# Why we all need to be carrying



## rjrudolph (Oct 12, 2012)

Here in Tuscaloosa in just the past two days I know of 4 people robbed. 2 were jumped for their money one beating so bad he is lucky to be alive and the other 2 at gun point. Something needs to be done about this. Cops can't always be there to protect us.


----------



## Steve M1911A1 (Feb 6, 2008)

*Notes About Self-Protective Gun-Carrying:*

It's hard to outdraw an already-drawn gun.
Remember to nimbly move aside, as you go for your own weapon.

If you're "jumped," or if someone has begun to beat on you, you also have to move, or roll, aside as you attempt to present and fire.

Whatever you do, don't "stand your ground." You'll die.

...And remember what Groucho said, about why he went elephant hunting in Alabama: Because the Tuscaloosa! :smt033


----------



## jakeleinen1 (Jul 20, 2011)

Yeah even in my small little state of Iowa we had acouple girls robbed at gunpoint a block away from my area last week. The college I go to had a mass shooting occur in 1991. I mean to me its absolute MADNESS that more people don't CCW. You can't even see a movie in the theater anymore without the risk of a mass shooting. As mentioned before, going to a college doubles your risk in being in a shootout.


----------



## rjrudolph (Oct 12, 2012)

In Missississippi you can carry a concealed firearm on campus if your licensed to. I wish they would do it every where else too.


----------



## jakeleinen1 (Jul 20, 2011)

rjrudolph said:


> In Missississippi you can carry a concealed firearm on campus if your licensed to. I wish they would do it every where else too.


Wow, that's crazy!!! And smart. I absolutely guarantee you won't be hearing about any shootings down there...


----------



## rex (Jan 27, 2012)

rjrudolph said:


> Cops can't always be there to protect us.


That statement describes a very common misconception the majority of people believe.It isn't LE's job to protect us,"protect and serve" is a very broad statement and implies the wrong thing.If you want protection,you hire a bodyguard or learn to protect yourself,plain and simple.There will pretty much never be a cop around when you need one,and you could be dead when he does get there.It takes mere seconds to kill someone,even if he is there you're still dead.


----------



## sleepy (Dec 5, 2012)

rex said:


> That statement describes a very common misconception the majority of people believe.It isn't LE's job to protect us,"protect and serve" is a very broad statement and implies the wrong thing.If you want protection,you hire a bodyguard or learn to protect yourself,plain and simple.There will pretty much never be a cop around when you need one,and you could be dead when he does get there.It takes mere seconds to kill someone,even if he is there you're still dead.

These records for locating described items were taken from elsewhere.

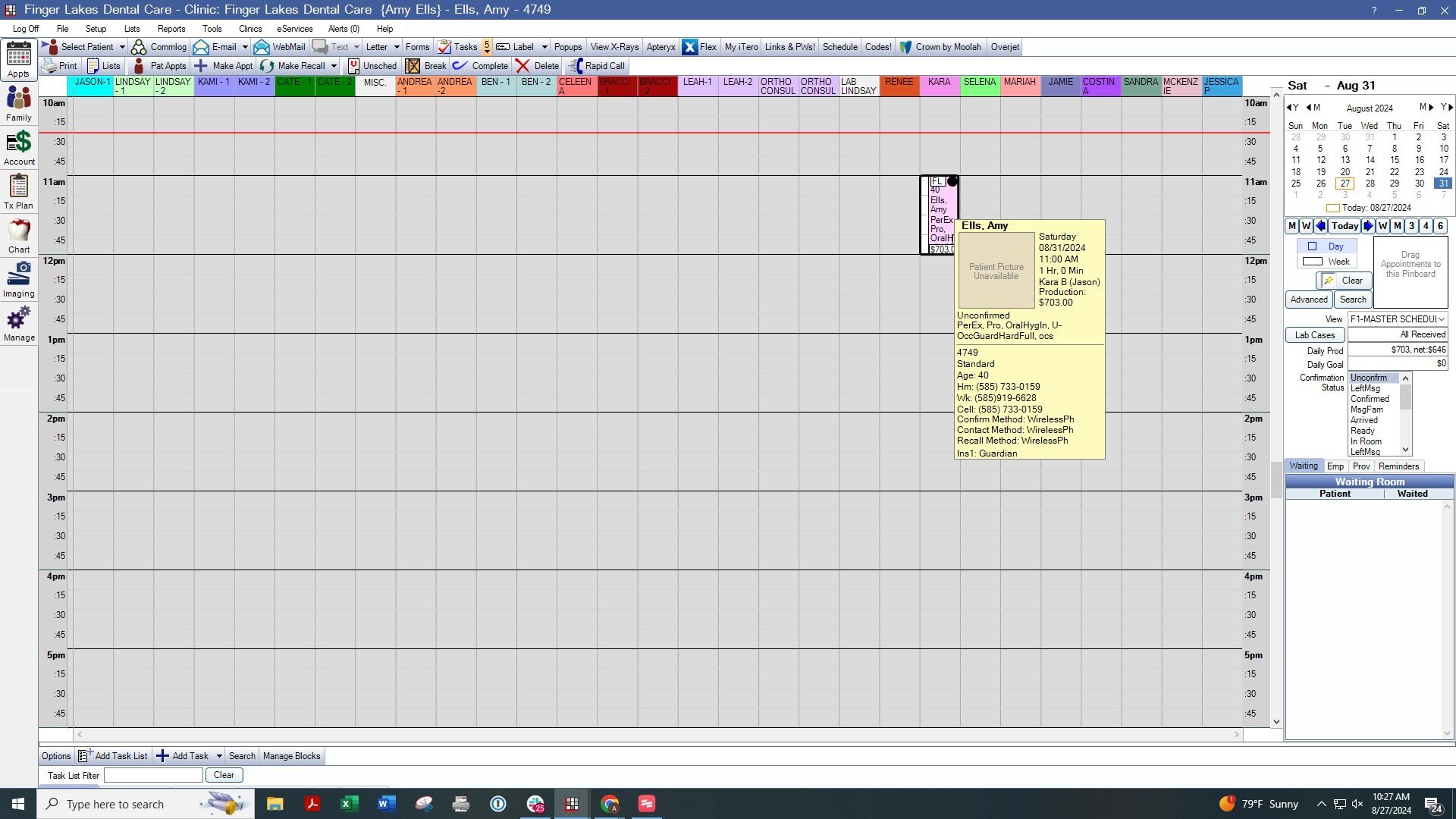This screenshot has width=1456, height=819.
Task: Click the Delete appointment button
Action: [x=538, y=66]
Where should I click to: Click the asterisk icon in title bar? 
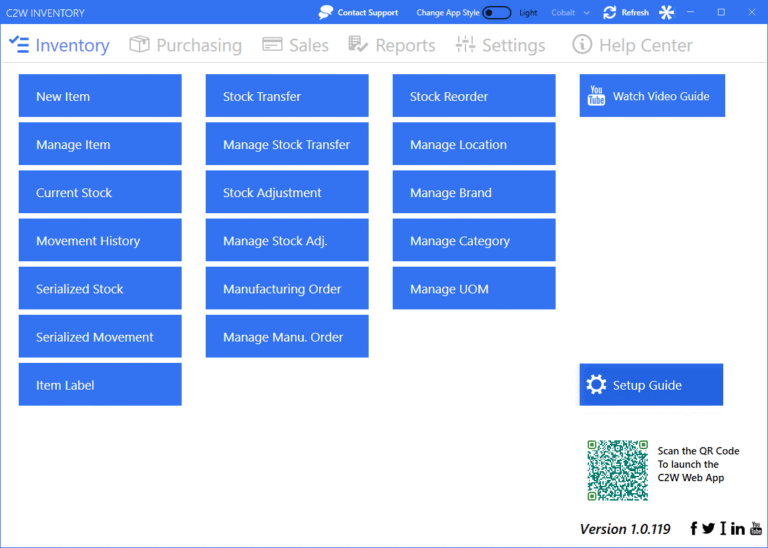click(x=666, y=13)
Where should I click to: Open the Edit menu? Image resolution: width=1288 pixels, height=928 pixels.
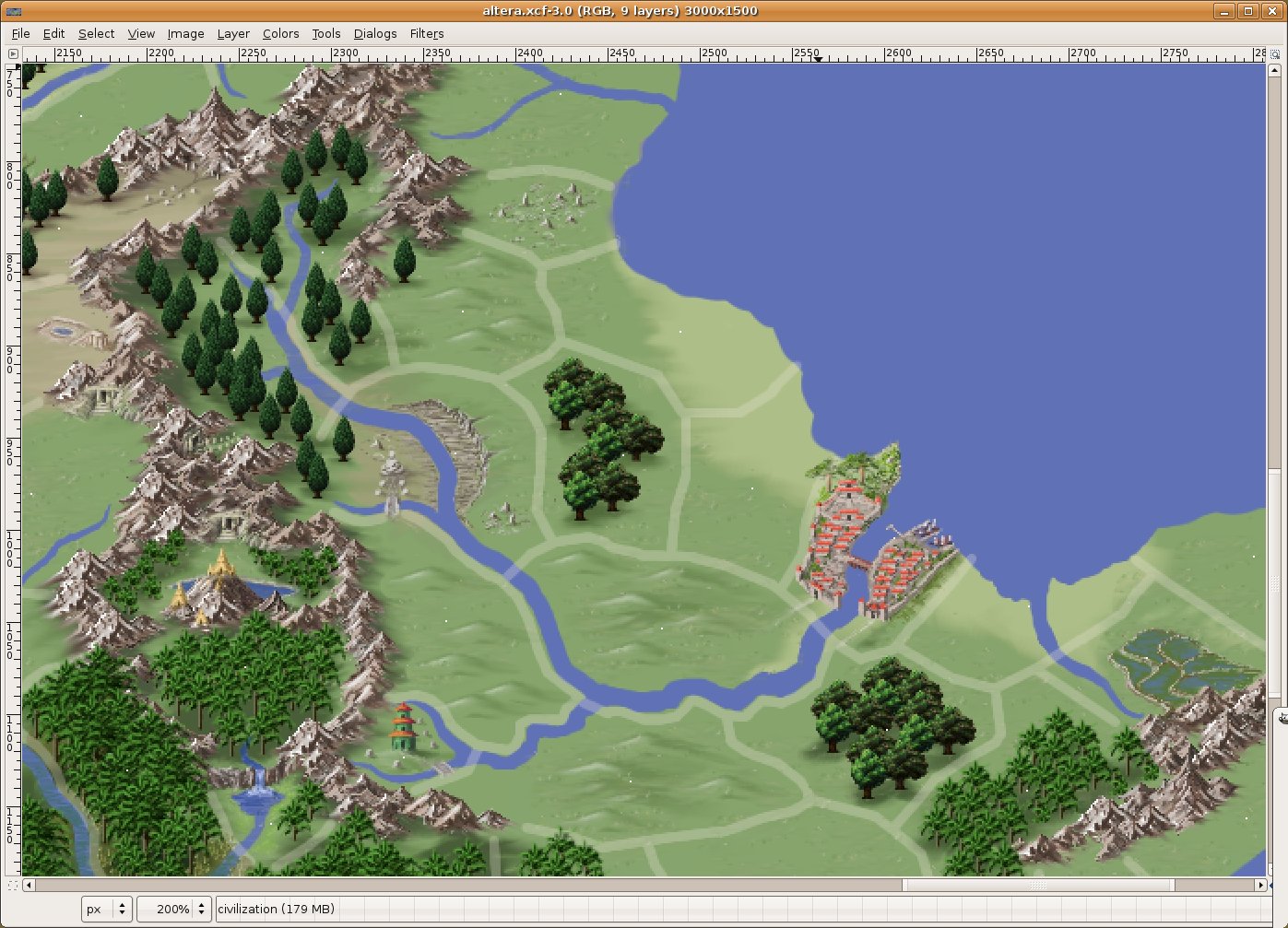[53, 33]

Police average response time----10-15 minutes where I`m at. A .357 response time------ 1200-1300 fps. Do the math.


----------



## hud35500 (May 8, 2010)

Situational awareness is essential in avoiding being "jumped". Most people get mugged because they pay no attention to their surroundings. 9 times out of 10 a would be mugger can be spotted long before he accosts you. I see people all the time who are easy prey, walking with their heads down, talking or texting. Be cognizant of where you sit in a restaurant. Know where the entry/exits are and watch them. Keep your head on a swivel when in parking lots, they are common locale for muggings. Make eye contact with anyone who appears suspicious. Most scumbags back off when spotted. They will move on to easier prey. I carry religously, even in church. Some ignorant types would call me paranoid, but I will not be a victim.


----------